Major provisions and changes
- Sublease revenue share: Retains the rule that when lands are subleased, one‑half of the “excess rental” (the money received for use of the leased lands minus the annual lease rental) must be paid to the state.
- Non‑owned livestock option: A lessee who allows livestock they do not own to graze can avoid traditional sublease approval by:
- Providing documentation of non‑owned livestock grazing to the Office of State Lands and Investments, and
- Filing notice of the presence of non‑owned livestock on a form supplied by the Office within 30 days after the livestock arrive on the leased land.
- Paying a monthly fee per head of non‑owned livestock, established by the Board of Land Commissioners, not to exceed 50% of the annual animal‑unit‑month (AUM) rental rate. Payment is due within 30 days after removal of the animals.
- Ownership‑commonality exemption: If the lessee notifies the Office that the entities holding the lease and owning the livestock have common ownership of at least 80%, the lessee will not be required to obtain sublease approval or pay the non‑owned livestock fee (i.e., an exemption from those requirements).
- Repeals: The bill repeals W.S. 36‑5‑105(d)(iv)(A)–(C), (v) and (vi) (older subleasing provisions).
- Definitions: The bill references the statutory definition of “animal unit month” (W.S. 41‑3‑116(a)(ii)) and defines “excess rental” for purposes of calculating sublease shares.

Who is affected
- Primary: Lessees of state grazing lands, ranchers who graze livestock on state leases, and livestock owners who are not the leaseholder.
- State agencies: Office of State Lands and Investments (administration/recording and fee collection) and the Board of Land Commissioners (authority to set the non‑owned livestock fee).
- Fiscal impact: Potentially affects non‑administrative revenue to the state (rental/fee receipts).

Fiscal note
- The Legislative Service Office reports the fiscal impact is indeterminable. Uncertainty stems from:
- Lessees’ choice between submitting a sublease (paying half the excess rental) or using the non‑owned livestock fee option, and
- The Board’s yet‑to‑be‑set fee amount (fee may be up to 50% of annual AUM rental). LSO cannot predict net revenue increase or decrease.

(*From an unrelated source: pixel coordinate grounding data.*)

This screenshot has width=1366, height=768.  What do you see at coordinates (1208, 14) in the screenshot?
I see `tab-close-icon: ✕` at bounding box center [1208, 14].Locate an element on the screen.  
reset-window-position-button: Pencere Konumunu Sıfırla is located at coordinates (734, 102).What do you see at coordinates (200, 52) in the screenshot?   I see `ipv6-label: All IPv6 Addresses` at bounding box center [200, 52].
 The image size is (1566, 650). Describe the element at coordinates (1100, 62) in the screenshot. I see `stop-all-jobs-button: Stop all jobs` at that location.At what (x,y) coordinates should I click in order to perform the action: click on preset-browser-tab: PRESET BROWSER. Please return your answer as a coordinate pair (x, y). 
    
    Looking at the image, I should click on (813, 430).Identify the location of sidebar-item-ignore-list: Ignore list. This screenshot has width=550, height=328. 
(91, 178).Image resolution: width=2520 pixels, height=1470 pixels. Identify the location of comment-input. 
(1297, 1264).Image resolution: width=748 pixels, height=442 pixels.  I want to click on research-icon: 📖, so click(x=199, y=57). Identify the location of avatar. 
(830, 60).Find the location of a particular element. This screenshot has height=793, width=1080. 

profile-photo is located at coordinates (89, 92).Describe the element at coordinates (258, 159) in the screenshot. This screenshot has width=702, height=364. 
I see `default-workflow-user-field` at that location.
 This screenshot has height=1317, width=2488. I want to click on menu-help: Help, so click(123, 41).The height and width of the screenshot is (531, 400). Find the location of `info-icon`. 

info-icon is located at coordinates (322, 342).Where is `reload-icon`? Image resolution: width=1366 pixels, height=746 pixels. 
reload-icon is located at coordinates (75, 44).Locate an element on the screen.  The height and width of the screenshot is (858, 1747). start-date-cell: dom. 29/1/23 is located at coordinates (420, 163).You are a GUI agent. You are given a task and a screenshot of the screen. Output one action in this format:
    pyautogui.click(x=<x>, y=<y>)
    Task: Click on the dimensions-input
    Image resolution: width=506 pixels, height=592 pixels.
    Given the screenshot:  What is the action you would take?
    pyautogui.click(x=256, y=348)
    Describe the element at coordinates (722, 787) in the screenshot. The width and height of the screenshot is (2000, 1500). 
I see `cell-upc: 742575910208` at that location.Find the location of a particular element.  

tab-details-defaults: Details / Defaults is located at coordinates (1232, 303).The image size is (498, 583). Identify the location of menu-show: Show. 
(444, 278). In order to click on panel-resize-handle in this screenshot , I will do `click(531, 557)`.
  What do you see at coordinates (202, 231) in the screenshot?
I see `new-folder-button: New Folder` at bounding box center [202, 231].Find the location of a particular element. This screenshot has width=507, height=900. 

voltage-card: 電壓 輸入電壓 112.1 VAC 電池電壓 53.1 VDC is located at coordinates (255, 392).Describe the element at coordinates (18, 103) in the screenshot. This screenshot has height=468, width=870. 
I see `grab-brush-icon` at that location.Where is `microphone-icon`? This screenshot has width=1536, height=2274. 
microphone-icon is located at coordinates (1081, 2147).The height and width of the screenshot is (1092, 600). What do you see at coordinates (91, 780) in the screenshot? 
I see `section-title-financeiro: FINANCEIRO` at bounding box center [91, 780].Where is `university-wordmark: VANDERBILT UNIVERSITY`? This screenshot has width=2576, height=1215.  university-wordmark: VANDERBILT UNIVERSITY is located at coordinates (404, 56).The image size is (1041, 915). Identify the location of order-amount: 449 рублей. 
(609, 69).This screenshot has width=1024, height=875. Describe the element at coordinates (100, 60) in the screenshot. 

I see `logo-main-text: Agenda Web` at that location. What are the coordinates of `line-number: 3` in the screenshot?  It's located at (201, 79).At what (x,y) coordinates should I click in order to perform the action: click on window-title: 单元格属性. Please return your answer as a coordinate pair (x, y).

Procedural / timeline notes
- Introduced Jan 14, 2025; referred to Education (committee activity recorded Jan 16–30, 2025). Subcommittee recommended passage. Bill was renumbered in committee actions (referenced as SF 171 in one report).
- The bill text includes a Section stating it is effective July 1, 2026.
- Documents provided contain an inconsistent retroactivity statement (retroactive to Jan 1, 2025) that appears to belong to another measure; the bill’s own Section 3 sets July 1, 2026 as the effective date. Users should confirm the final enrolled version for any retroactivity or effective‑date language.

Note: This summary focuses on the state lands/grazing provisions contained in SF 16. The provided packet includes some inconsistent/likely unrelated text (school district reorganization language); that text does not appear to be part of the grazing/subleasing changes described above.

Compiled from official sources — confirm details with the bill’s official record.